Monday, 26 June 2017: 4:30 PM
Salon F (Marriott Portland Downtown Waterfront)
Climate models project large future increases in the summertime-mean convective available potential energy (CAPE) in most tropical and subtropical regions. However, the physical mechanisms leading to such increases, and the implications for thunderstorm activity, remain uncertain. Here, we focus on high percentiles of the CAPE distribution (CAPE extremes) as a measure of thunderstorm potential, and we show that CAPE extremes also increase robustly with warming across the tropics and subtropics in an ensemble of state-of-the-art global climate models (GCMs) and in a ``superparameterized'' GCM that includes an explicit representation of convection within each model grid column.

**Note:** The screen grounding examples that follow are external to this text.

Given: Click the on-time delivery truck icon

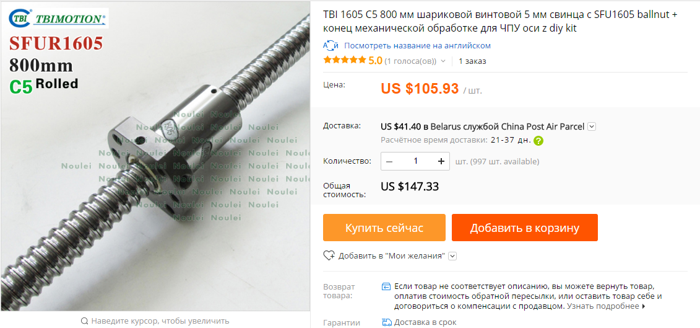Looking at the screenshot, I should (x=387, y=322).
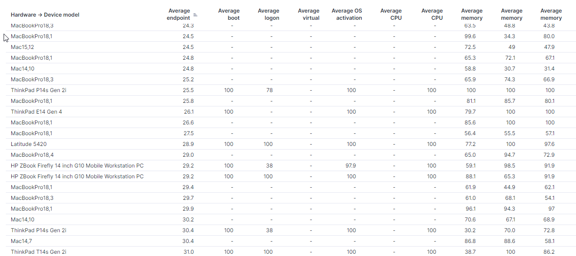This screenshot has width=576, height=256.
Task: Sort by Hardware Device model column header
Action: pyautogui.click(x=45, y=15)
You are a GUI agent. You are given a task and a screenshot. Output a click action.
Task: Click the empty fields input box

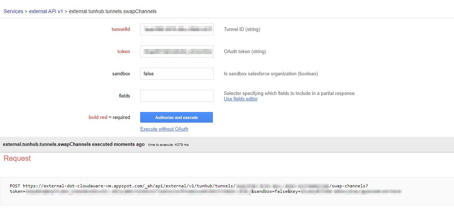177,96
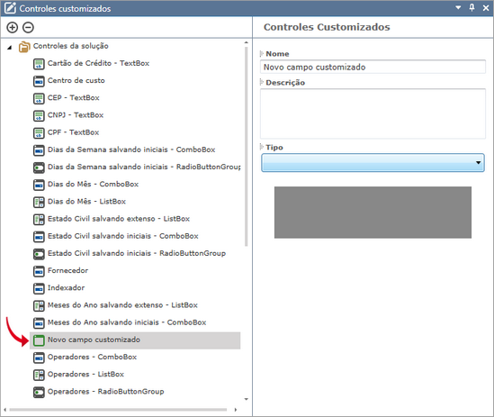Click the pin icon in title bar
This screenshot has width=494, height=417.
(x=472, y=7)
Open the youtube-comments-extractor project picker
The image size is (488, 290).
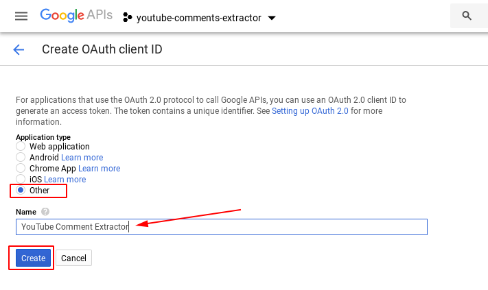coord(199,18)
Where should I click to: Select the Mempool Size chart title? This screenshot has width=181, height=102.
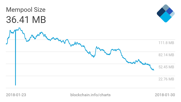[x=26, y=10]
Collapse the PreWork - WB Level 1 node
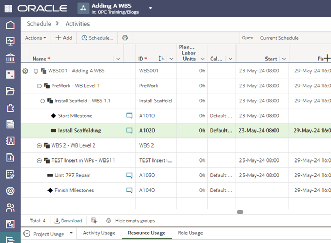The image size is (331, 243). tap(39, 86)
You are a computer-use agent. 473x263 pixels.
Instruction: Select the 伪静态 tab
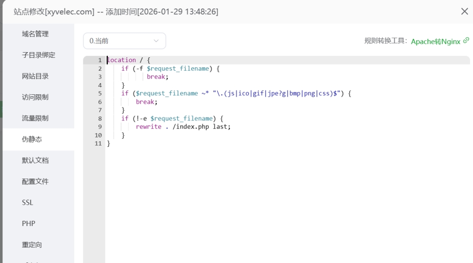[x=32, y=139]
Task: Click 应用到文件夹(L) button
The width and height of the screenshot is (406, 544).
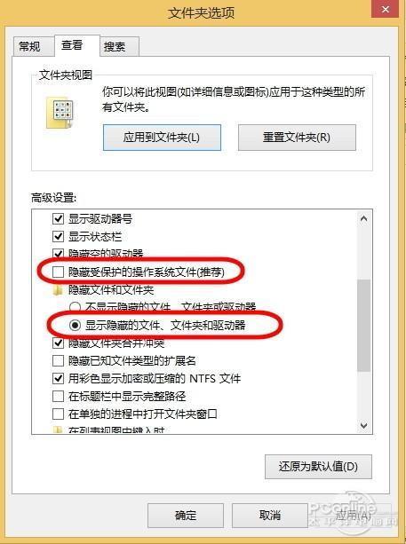Action: coord(162,138)
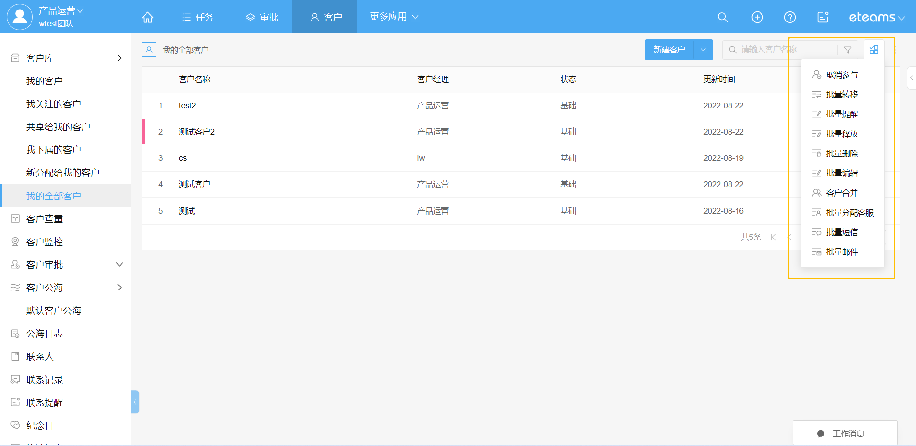Select 批量删除 from the menu
The height and width of the screenshot is (446, 916).
[842, 154]
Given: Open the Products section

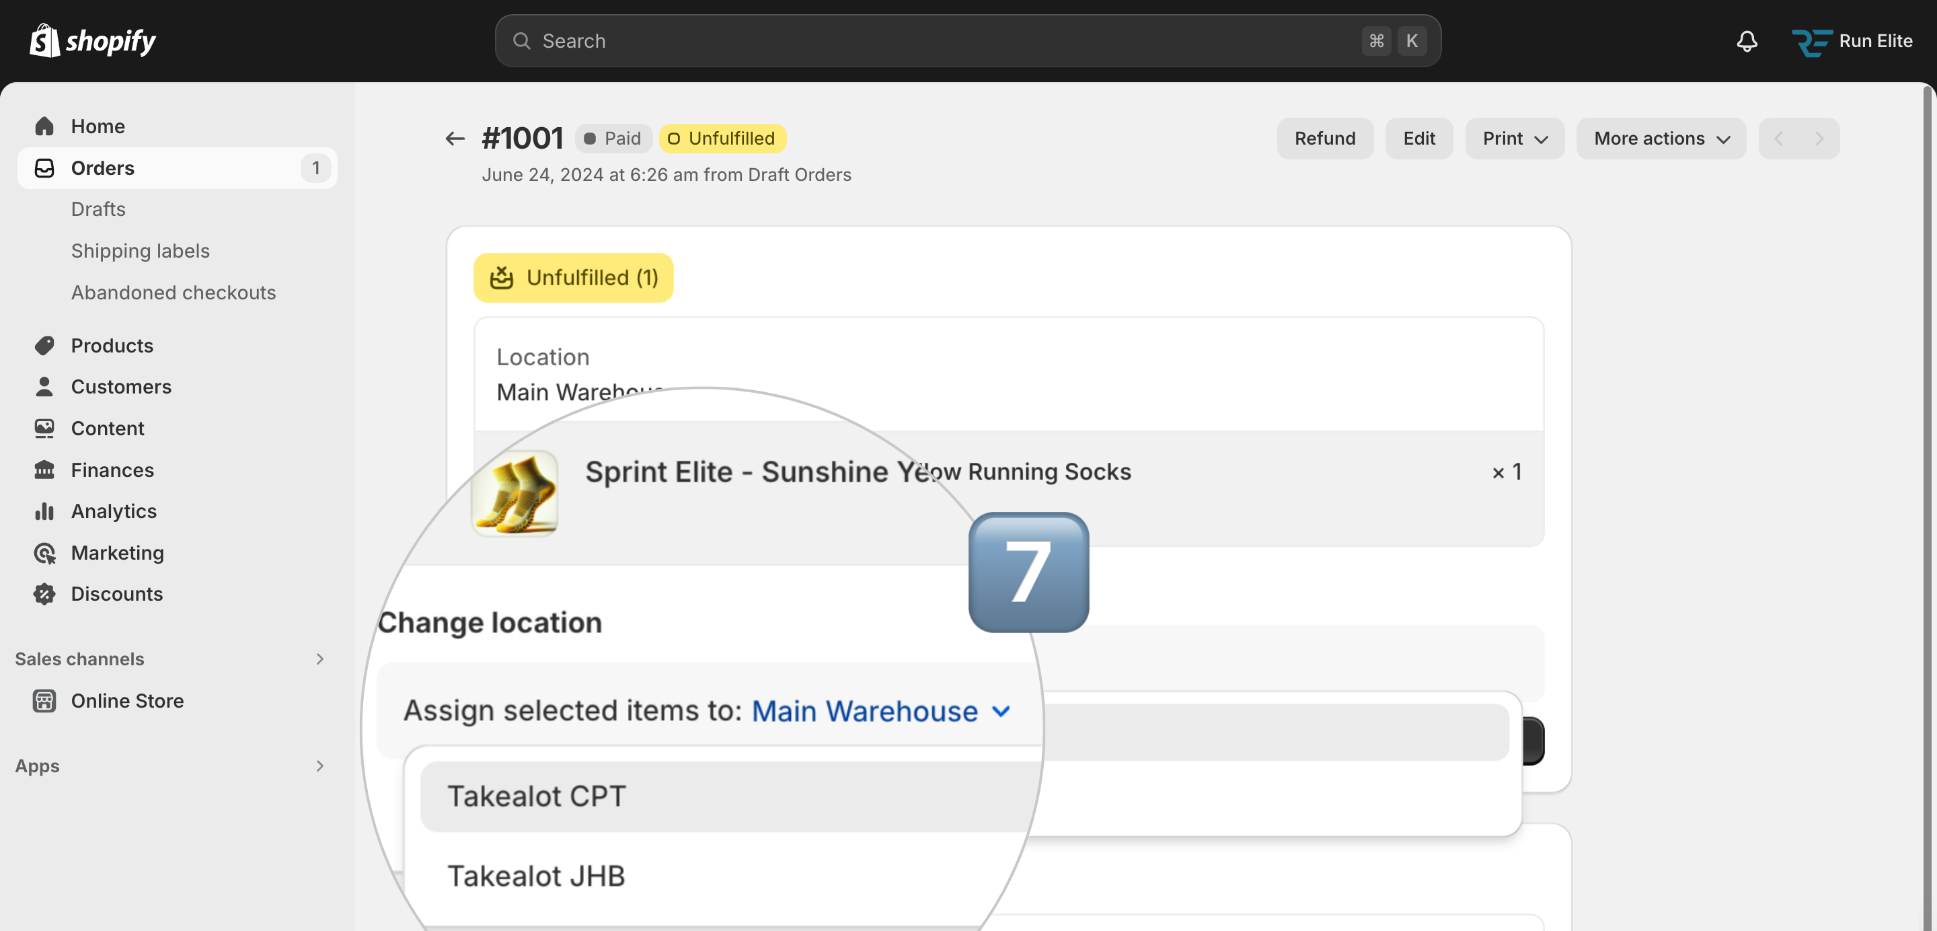Looking at the screenshot, I should tap(112, 345).
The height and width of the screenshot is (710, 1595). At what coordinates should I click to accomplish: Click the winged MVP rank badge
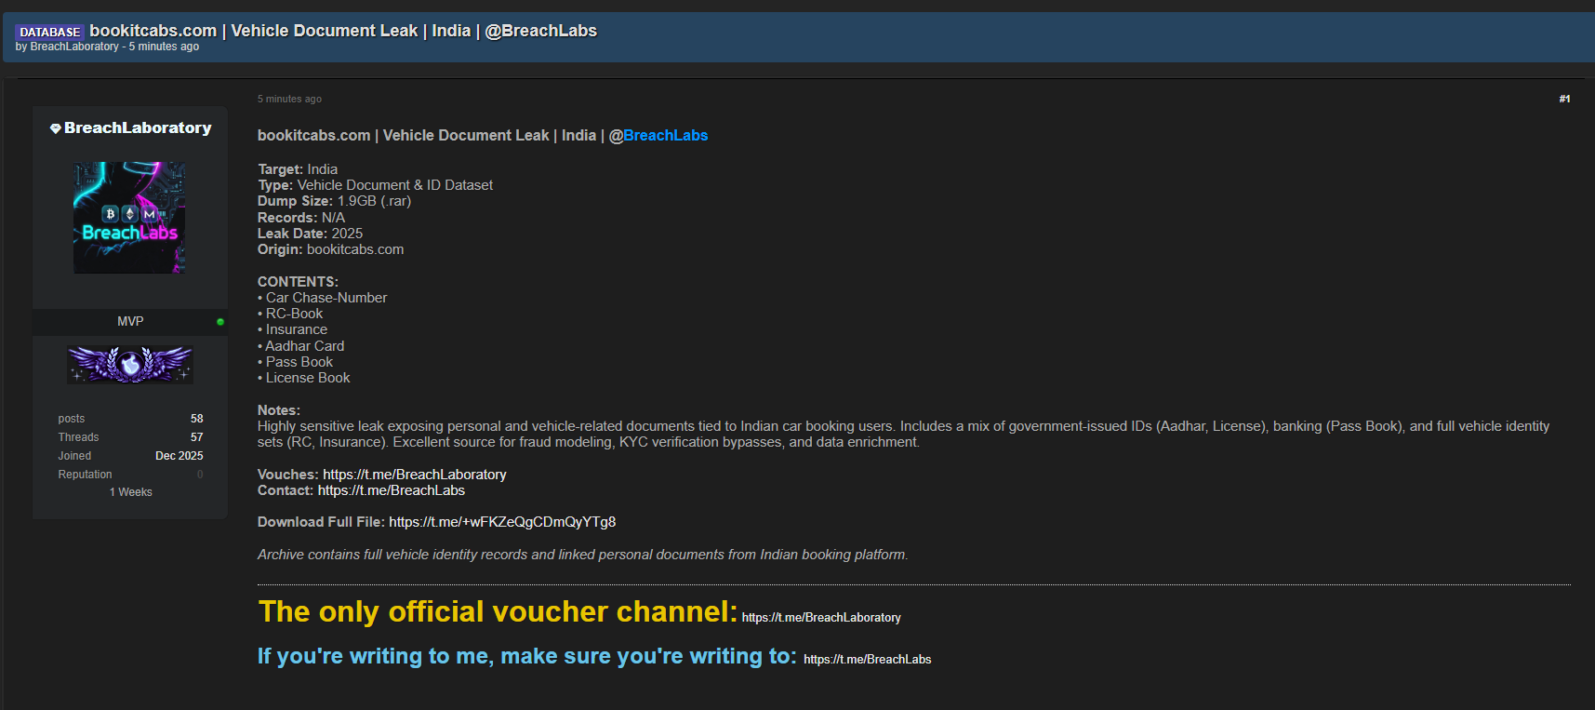[x=130, y=365]

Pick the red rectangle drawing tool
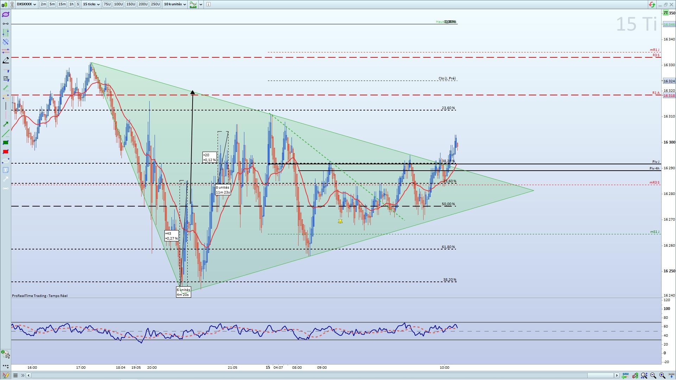click(x=6, y=152)
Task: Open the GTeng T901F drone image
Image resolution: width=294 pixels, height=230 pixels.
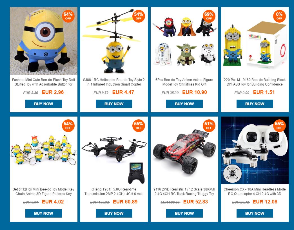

The simulated CAPE increases are consistent with a recently-proposed theory which states that CAPE is determined by the effect of convective entrainment on the tropospheric lapse rate. We demonstrate the importance of this effect for simulated CAPE extremes using a GCM in which the convective entrainment rate is varied. Furthermore, we show that the theory accounts for the climatological relationship between CAPE and a measure of lower-tropospheric humidity in simulations and in observations. Our results suggest a physical basis on which to understand projected increases in tropical and subtropical thunderstorm potential, and they provide evidence that an important mechanism that contributes to such increases is present in Earth's atmosphere.